Tenho aqui os jornais do dia. Arranjemos dois chapéus armados e está salva a
pátria!
E com as
folhas confeccionamos os chapéus armados.
— E
então? Parecemo-nos com os generais Robert e Kitchner à caça dos boeres...
O
Gustavo, pequeno de estatura, colocou o seu transversalmente, à moda de Bonaparte,
e metido nas enormes botas apresentava figura assaz ratônica.
Crismei-o
de "Napoleão das pacas".
Entretanto,
cada vez me doíam mais os pés, sob a pressão do couro.
Perguntei:
— Quanto dista daqui ao rio Buriti?
— Meia
légua, se tanto...
— Oh! com
seiscentos! Neste caso vou tirar as botas.
— Não
faça isso — contestou o Gustavo. — Há muito espinho e muita cobra. Andemos
devagarinho. Não temos pressa.
Os raios
solares nos castigavam o rosto, incompletamente abrigados pelos improvisados
cobre-cabeças.
De
repente o Gustavo disse:
— Ah!
tenho uma boa ideia. Transformemos estes chapéus armados em toucas de irmãs de
caridade.
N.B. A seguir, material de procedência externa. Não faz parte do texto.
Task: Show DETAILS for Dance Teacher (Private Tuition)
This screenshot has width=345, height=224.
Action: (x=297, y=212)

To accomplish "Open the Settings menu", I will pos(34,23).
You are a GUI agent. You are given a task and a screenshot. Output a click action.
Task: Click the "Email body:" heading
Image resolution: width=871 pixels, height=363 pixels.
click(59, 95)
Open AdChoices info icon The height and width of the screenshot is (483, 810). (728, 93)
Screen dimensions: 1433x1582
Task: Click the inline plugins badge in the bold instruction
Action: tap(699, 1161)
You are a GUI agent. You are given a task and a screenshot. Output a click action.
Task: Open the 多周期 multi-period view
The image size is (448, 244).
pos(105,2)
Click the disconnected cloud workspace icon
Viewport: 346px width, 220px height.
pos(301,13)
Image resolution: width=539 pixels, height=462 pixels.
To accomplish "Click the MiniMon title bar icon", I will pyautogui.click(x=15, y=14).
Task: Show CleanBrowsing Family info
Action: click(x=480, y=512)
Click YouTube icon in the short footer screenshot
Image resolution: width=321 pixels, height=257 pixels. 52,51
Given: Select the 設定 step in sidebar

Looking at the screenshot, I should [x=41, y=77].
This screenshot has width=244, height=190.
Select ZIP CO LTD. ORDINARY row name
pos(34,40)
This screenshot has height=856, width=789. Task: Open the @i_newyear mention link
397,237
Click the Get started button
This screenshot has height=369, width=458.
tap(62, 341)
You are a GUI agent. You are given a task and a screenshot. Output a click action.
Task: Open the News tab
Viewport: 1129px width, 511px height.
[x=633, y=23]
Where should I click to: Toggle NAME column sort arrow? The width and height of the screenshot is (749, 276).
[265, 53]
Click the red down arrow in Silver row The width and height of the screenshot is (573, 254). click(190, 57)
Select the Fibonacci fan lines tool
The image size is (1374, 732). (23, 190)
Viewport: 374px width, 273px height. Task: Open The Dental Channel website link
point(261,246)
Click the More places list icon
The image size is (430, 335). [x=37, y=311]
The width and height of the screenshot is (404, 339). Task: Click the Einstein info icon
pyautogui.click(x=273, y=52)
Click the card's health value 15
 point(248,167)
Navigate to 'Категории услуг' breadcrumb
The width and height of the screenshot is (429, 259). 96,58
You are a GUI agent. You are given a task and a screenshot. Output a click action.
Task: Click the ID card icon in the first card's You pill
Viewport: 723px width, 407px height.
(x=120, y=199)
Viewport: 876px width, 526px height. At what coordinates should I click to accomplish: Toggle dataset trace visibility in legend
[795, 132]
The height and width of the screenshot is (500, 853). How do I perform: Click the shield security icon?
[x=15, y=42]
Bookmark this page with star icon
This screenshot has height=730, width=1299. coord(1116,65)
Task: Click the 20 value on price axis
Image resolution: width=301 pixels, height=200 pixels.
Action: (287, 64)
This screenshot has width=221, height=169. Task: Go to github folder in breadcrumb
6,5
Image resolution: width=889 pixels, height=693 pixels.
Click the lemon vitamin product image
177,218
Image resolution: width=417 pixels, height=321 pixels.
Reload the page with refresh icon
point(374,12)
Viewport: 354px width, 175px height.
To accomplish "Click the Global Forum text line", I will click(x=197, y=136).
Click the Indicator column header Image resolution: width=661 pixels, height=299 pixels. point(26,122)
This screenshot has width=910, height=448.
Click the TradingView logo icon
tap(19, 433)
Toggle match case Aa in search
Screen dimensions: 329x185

Têm abas mais largas.
Sentando-se
ao meio da estrada, deu umas tantas dobras nas gazetas e as transformou em
andorinhas das usadas pelas religiosas de São Vicente de Paula.
Seguimos
caminho.
Os bois
olhavam para nós com espanto; os burros empinavam as orelhas e fugiam à
disparada.
— Contanto
que matemos caça... (dizia eu) tudo vai bem.
— Havemos
de jantar hoje paca assada garantiu-me o Gustavo pela décima vez.
Chegamos
finalmente ao riacho Buriti. Gustavo lá encontrou o seu canoeiro. Soltou os
cães. Nós entramos para o batel.
— Sente-se
no centro da canoa e não se mexa. Qualquer movimento em falso faz virar a canoa.
Obedeci à
determinação.
De sorte
que desde às nove da manhã até às duas da tarde, cinco longas horas, permaneci
de cócoras ao fundo da canoa, os pés em fogo, na cabeça a touca de irmã de
caridade, espingarda em punho, à espera que a paca, acossada pelos cães, viesse
atirar-se ao rio.
Nem
sombra!
Quando,
não podendo mais, eu bulia com o corpo, o canoeiro gritava: Não se mexa,
patrão!
À volta,
resolvi vir sem chapéu. Caminhava dois minutos e descansava cinco.
E à
noite, em casa, para descalçar as malditas botas, foi necessário escorar-me à
parede e pedir o auxílio de toda a família.